26 El hermano menor de Luis XIII bautizó de este modo a un poeta bastante peculiar, que componía sus rimas a partir de los nombres de los destinatarios de sus versos.

27 « La France n’a jamais fourni un plus grand nombre de citoyens à la République des lettres que dans le siècle présent. Parmi près de dix-huit cents auteurs que nous offre La France littéraire, il y en a de tout sexe, de tous les états, de toutes conditions, depuis le monarque jusqu’à l’artisan, pour nous apprendre que la science ne dégrade point les hautes dignités, ni ne dédaigne ceux qui sont placés dans les rangs les plus inférieurs ».

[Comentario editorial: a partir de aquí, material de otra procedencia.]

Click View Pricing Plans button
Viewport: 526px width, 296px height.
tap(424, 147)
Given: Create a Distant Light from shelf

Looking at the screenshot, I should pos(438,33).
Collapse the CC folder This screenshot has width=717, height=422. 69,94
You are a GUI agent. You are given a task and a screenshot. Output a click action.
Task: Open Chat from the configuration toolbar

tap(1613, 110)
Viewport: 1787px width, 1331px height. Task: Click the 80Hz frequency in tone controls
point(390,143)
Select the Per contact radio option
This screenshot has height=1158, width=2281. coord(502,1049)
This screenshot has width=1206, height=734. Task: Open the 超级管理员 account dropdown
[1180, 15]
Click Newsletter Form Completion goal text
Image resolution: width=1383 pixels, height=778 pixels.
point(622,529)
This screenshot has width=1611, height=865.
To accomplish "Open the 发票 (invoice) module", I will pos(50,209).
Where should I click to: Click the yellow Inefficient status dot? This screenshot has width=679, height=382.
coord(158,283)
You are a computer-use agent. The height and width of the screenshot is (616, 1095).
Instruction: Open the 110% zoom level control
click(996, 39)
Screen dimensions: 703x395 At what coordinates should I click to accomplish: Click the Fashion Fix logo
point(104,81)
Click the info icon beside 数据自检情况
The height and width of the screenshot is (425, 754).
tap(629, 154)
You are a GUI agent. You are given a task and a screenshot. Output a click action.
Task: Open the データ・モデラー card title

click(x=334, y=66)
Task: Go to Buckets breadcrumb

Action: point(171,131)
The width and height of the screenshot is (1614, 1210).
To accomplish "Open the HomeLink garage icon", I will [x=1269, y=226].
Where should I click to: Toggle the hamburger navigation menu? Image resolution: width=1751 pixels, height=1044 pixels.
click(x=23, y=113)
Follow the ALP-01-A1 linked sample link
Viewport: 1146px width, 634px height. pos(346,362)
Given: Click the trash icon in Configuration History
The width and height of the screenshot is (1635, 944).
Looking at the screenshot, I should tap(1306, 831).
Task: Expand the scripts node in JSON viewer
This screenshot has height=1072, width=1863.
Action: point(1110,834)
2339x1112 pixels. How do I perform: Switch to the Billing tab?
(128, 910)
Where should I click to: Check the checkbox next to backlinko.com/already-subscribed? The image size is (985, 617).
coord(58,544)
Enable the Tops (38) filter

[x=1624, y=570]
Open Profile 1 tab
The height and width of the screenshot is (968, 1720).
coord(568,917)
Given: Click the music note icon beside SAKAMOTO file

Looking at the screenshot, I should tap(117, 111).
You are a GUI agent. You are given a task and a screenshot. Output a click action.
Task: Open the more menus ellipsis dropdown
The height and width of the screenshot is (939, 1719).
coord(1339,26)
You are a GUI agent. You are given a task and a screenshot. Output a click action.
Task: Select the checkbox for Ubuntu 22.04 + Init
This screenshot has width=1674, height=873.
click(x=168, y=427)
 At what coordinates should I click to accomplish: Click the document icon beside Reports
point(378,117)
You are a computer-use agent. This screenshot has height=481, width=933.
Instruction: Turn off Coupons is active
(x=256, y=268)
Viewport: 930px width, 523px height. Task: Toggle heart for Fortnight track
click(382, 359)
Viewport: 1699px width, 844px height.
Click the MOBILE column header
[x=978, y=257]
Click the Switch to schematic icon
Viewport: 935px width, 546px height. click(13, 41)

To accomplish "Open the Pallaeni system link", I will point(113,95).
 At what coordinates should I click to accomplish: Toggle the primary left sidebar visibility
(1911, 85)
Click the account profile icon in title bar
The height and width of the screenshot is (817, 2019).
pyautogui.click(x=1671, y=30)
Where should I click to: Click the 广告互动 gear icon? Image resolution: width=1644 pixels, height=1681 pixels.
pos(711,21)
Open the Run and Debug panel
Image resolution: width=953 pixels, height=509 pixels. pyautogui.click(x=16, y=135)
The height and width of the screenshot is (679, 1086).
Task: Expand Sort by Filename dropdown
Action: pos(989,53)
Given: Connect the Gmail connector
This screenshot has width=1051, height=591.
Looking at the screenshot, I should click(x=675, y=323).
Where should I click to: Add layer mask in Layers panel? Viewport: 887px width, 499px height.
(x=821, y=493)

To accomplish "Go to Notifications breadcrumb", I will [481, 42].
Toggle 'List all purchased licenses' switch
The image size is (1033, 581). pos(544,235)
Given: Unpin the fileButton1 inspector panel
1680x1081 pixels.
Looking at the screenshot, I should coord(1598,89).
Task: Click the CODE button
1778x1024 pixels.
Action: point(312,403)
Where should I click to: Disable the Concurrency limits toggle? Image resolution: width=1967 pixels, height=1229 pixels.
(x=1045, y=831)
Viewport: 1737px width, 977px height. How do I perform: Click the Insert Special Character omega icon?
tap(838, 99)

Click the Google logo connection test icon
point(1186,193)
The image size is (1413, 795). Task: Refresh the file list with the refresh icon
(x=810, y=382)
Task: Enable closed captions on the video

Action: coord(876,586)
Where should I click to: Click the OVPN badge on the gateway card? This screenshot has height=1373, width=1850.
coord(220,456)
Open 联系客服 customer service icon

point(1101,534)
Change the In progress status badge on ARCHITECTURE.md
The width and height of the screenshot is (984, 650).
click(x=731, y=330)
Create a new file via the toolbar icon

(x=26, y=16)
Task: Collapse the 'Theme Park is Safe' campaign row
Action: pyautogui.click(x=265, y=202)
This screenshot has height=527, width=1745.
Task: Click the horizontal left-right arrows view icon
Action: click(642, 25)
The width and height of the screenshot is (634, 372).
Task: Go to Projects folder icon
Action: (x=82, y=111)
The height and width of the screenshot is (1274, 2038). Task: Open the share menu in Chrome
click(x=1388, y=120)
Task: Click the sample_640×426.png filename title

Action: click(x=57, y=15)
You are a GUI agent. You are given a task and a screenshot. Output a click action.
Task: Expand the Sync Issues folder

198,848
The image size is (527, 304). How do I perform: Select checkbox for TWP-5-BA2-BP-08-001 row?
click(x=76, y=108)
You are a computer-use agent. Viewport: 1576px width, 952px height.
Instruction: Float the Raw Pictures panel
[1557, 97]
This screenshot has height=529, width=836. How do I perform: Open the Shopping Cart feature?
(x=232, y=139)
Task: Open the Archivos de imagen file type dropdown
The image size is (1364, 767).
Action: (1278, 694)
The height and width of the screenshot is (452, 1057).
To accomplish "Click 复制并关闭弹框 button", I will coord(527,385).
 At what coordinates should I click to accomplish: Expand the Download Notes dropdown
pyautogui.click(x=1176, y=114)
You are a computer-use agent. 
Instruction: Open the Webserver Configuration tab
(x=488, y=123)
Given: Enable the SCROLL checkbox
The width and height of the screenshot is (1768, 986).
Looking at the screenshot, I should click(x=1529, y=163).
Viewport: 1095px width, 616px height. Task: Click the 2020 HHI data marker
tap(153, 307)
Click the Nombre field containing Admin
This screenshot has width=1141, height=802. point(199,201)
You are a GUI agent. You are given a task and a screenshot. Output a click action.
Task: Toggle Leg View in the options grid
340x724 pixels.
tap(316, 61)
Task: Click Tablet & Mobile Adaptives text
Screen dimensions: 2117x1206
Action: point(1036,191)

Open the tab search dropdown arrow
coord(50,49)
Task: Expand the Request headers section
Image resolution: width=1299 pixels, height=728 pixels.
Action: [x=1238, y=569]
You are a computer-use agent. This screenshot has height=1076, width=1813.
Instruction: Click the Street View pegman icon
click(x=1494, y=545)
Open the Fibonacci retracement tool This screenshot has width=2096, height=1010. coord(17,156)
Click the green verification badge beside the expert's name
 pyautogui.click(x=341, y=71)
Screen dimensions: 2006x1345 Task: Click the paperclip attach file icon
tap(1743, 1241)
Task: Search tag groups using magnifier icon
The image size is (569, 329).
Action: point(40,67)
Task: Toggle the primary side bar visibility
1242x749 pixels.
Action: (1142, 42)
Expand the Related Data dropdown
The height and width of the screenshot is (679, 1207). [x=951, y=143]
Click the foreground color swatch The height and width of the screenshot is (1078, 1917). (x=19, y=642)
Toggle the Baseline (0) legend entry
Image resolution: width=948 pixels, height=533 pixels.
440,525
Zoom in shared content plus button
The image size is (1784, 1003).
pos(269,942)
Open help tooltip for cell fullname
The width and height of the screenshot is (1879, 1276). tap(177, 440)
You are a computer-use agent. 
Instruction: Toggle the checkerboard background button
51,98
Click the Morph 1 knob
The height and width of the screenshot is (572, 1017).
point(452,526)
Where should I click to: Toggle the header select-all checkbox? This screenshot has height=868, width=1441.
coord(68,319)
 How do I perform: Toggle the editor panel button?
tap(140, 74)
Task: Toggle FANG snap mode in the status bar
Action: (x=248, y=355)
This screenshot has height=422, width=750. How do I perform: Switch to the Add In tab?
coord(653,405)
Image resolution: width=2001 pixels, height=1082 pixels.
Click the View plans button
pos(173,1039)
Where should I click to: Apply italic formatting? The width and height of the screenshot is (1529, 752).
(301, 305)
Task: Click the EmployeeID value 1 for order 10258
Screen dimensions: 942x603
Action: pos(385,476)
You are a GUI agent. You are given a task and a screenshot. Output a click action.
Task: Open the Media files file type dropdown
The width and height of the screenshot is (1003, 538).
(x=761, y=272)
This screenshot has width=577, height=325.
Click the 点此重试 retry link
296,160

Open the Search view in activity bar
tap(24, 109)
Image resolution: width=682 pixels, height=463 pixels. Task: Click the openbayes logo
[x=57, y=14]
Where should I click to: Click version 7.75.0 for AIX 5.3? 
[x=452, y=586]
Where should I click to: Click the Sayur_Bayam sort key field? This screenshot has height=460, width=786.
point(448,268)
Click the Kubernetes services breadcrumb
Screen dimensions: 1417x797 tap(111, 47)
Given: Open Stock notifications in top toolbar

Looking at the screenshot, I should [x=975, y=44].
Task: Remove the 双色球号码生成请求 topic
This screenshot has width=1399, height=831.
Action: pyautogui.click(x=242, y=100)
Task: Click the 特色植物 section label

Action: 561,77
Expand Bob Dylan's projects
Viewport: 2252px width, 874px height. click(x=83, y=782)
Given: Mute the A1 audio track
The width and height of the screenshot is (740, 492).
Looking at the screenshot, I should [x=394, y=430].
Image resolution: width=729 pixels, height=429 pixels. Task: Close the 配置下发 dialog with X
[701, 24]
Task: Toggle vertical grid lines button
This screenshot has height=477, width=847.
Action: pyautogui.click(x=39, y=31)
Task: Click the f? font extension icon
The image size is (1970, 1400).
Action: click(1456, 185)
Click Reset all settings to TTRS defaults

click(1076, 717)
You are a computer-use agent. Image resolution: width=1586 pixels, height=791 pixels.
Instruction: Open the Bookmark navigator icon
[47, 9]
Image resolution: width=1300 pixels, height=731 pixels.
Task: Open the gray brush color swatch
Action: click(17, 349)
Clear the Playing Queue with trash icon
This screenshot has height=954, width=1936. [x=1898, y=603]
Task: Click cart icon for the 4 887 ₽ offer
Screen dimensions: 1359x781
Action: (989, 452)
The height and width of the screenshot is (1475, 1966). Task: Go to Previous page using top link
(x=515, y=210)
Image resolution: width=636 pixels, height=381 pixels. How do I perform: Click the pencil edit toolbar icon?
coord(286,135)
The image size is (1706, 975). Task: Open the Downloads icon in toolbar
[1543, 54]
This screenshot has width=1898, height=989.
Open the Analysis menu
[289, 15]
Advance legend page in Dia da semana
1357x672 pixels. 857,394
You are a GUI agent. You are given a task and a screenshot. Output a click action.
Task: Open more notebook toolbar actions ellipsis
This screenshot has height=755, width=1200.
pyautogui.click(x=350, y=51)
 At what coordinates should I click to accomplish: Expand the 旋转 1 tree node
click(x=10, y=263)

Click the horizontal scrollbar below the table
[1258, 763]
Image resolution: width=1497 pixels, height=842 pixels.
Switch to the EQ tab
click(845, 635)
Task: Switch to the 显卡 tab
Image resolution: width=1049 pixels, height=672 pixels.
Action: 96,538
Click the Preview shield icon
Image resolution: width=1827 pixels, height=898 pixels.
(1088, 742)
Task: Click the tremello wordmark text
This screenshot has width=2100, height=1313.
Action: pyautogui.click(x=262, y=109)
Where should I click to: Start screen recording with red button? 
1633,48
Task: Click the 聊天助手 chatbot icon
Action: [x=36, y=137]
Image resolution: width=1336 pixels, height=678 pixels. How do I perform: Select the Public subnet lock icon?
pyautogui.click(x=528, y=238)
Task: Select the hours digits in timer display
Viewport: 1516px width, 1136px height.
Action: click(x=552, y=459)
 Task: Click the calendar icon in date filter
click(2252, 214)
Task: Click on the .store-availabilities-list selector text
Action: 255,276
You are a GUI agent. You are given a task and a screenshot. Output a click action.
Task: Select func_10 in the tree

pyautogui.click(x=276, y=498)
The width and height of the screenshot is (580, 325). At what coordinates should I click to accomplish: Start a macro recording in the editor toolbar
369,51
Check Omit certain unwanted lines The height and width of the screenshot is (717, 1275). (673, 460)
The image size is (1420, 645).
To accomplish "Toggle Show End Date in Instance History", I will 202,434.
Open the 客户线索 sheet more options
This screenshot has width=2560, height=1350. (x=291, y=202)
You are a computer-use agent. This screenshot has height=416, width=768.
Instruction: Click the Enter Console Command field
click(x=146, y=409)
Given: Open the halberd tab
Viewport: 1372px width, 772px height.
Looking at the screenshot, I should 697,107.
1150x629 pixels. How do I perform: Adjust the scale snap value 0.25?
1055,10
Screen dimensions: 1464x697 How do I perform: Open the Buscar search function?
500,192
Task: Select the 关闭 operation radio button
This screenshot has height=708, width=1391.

28 « Tant d’auteurs font éclore une foule de lecteurs, et une lecture continuée produit toutes les maladies nerveuses ; peut-être que de toutes les causes qui ont nui à la santé des femmes la principale a été la multiplication infinie des romans depuis cent ans. Dès la bavette jusqu’à la vieillesse la plus avancée, elles les lisent avec une si grande ardeur qu’elles craignent de se distraire un moment, ne prennent aucun mouvement, et souvent veillent très tard pour satisfaire cette passion ; ce qui ruine absolument leur santé ; sans parler de celles qui sont elles-mêmes auteurs, et ce nombre s’accroît tous les jours. Une fille qui à dix ans lit au lieu de courir, doit être à vingt une femme à vapeur, et non point une bonne nourrice ».

29 Se trata probablemente del mayor best-seller del Antiguo Régimen: publicada en 1761, la novela conoció al menos setenta ediciones antes de fin de siglo.

30 « Si je ne veux pas qu’on presse un garçon d’apprendre à lire, à plus forte raison je ne veux pas qu’on y force de jeunes filles avant de leur faire bien sentir à quoi sert la lecture [...] Après tout, où est la nécessité qu’une fille sache lire et écrire de si bonne heure ? Aura-t-elle si tôt un ménage à gouverner ? Il y en a bien peu qui ne fassent plus d’abus que d’usage de cette fatale science ».

31 « J’aimerais encore cent fois mieux une fille simple et grossièrement élevée, qu’une fille savante et bel esprit, qui viendrait établir dans ma maison un tribunal de littérature dont elle se ferait la présidente ».

32 El escritor ginebrino es una de las «figuras públicas» que Antoine Lilti analiza en su último libro, sobre el nacimiento de la celebridad (Lilti 2014: 153-219).